[Opening DATA section]

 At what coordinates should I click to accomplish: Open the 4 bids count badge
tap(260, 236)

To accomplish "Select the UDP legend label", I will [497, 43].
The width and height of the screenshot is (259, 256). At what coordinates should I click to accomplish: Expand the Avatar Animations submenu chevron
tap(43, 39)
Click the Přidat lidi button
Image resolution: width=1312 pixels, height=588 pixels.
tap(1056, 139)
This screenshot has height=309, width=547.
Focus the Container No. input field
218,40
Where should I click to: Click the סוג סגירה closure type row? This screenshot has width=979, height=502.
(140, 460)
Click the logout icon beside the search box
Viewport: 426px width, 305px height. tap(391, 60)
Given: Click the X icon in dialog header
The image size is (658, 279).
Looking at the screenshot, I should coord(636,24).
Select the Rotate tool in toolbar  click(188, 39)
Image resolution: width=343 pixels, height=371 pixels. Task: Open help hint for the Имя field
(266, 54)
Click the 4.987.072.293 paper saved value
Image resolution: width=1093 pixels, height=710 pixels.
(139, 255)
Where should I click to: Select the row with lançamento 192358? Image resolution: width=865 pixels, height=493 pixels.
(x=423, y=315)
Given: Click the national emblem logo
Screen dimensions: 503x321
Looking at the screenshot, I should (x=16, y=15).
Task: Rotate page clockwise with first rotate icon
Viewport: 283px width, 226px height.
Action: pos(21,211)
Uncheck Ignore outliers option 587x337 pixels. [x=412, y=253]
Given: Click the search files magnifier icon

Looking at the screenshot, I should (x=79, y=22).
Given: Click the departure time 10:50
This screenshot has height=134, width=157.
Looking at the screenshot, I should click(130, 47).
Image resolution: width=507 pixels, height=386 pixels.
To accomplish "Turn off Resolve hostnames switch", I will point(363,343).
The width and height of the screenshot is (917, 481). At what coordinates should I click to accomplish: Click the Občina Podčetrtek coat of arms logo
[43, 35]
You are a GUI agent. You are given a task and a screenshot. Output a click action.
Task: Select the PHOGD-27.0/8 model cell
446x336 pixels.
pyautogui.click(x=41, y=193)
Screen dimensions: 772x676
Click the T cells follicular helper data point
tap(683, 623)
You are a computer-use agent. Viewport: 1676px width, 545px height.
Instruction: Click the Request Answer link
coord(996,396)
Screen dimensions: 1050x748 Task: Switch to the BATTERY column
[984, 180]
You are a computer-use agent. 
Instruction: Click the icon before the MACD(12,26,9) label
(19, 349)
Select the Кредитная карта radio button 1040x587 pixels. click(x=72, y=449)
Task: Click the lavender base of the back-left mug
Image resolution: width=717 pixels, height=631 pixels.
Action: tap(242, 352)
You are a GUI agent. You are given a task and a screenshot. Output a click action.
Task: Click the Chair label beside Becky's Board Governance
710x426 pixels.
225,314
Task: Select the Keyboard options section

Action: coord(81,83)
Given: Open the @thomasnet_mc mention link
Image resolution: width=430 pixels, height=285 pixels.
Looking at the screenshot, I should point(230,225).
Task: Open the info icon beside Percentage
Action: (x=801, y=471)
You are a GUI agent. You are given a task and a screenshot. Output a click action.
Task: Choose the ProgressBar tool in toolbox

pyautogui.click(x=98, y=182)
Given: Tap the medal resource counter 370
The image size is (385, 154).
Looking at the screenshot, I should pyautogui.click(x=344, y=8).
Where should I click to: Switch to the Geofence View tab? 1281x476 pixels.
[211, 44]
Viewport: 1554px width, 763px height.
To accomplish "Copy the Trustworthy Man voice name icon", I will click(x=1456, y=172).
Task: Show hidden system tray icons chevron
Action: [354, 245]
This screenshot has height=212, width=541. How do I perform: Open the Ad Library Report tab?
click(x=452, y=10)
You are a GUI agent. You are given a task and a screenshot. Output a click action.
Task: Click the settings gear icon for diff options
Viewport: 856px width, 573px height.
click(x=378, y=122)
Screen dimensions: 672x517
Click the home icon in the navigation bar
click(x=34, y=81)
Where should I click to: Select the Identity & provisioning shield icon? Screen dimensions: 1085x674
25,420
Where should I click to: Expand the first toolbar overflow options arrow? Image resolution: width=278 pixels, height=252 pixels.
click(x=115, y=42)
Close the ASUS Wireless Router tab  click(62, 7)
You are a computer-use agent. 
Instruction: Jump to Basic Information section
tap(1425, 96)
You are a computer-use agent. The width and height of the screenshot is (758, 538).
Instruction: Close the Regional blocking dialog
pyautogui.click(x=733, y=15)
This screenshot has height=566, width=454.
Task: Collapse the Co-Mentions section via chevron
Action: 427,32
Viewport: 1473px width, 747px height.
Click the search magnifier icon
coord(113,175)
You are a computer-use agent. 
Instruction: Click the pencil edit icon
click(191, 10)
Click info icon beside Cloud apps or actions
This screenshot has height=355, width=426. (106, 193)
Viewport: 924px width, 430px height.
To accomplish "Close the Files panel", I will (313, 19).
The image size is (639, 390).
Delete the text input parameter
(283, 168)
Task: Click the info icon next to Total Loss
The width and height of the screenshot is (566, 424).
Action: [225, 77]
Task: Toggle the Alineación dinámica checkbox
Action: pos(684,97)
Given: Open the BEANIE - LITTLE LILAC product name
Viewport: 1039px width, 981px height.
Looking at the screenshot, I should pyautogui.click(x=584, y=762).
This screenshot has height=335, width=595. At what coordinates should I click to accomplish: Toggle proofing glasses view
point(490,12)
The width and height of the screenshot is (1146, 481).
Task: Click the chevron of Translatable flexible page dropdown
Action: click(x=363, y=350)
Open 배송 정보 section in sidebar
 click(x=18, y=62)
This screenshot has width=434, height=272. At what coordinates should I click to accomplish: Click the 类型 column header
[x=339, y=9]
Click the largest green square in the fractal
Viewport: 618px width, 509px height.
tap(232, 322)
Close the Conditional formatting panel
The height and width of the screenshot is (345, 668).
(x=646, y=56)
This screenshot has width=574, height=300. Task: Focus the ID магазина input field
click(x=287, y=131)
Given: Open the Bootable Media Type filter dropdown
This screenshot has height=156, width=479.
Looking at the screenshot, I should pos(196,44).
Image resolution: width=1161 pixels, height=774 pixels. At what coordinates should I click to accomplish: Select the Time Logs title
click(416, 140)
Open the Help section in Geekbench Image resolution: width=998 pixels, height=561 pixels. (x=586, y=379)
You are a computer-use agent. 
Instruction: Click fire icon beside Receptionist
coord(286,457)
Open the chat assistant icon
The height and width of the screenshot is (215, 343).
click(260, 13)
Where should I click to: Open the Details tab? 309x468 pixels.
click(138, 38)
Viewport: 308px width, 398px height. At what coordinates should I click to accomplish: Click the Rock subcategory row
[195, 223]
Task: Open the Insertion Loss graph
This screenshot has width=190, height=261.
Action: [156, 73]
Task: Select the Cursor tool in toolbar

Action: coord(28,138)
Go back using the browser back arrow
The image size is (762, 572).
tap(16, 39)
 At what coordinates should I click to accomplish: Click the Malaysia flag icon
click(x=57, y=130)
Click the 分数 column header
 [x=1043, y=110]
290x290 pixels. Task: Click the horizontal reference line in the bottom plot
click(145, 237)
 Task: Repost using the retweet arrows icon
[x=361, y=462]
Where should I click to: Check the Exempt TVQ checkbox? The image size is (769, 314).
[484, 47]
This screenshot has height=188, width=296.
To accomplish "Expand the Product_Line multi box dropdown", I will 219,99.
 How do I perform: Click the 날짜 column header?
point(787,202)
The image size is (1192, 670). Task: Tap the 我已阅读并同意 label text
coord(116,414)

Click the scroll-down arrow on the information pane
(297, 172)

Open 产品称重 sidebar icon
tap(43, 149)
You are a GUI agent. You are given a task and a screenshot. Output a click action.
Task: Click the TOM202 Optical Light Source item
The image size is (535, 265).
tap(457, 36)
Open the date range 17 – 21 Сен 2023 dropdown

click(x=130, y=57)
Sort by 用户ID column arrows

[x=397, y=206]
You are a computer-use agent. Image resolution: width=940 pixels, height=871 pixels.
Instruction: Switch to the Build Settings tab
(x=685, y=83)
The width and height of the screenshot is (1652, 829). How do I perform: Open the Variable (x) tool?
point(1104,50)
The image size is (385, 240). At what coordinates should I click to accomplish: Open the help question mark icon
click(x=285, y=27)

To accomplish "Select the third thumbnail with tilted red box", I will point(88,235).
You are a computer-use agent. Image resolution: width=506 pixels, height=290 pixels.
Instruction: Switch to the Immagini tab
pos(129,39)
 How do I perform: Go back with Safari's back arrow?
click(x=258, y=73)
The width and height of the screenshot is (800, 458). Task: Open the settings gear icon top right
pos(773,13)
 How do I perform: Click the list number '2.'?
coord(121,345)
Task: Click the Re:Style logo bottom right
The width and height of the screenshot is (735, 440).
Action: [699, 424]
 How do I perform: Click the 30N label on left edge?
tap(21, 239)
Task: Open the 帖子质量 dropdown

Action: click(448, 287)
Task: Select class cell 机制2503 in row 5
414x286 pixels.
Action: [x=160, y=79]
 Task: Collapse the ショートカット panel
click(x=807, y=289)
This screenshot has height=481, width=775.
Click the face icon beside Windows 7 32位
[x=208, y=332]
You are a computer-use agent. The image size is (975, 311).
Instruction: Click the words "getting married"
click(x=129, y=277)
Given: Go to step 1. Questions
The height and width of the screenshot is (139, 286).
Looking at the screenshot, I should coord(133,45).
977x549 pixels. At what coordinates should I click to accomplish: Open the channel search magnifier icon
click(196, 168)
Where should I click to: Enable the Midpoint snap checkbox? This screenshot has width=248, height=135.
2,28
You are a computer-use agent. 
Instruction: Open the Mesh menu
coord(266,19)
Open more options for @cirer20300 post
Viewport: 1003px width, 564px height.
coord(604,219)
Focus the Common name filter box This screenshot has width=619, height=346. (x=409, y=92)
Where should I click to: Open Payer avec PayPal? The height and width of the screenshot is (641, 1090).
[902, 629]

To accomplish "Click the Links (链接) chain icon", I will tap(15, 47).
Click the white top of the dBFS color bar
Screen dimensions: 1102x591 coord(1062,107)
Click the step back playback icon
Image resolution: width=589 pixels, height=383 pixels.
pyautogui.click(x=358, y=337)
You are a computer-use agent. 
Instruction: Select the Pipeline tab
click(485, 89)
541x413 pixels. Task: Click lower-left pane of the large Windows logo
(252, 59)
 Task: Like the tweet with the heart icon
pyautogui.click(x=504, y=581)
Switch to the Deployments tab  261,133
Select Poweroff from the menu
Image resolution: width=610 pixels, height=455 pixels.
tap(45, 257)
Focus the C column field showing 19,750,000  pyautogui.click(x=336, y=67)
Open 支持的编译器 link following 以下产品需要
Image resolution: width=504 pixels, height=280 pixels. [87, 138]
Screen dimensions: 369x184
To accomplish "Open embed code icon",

[Closing DATA section]

__EXERCISE PROMPT__. Where the string "step" shows up in the listing above, copy the line that holds it.

__SOLUTION TO THIS EXERCISE__.
Given: Go to step 1. Questions
Click the step back playback icon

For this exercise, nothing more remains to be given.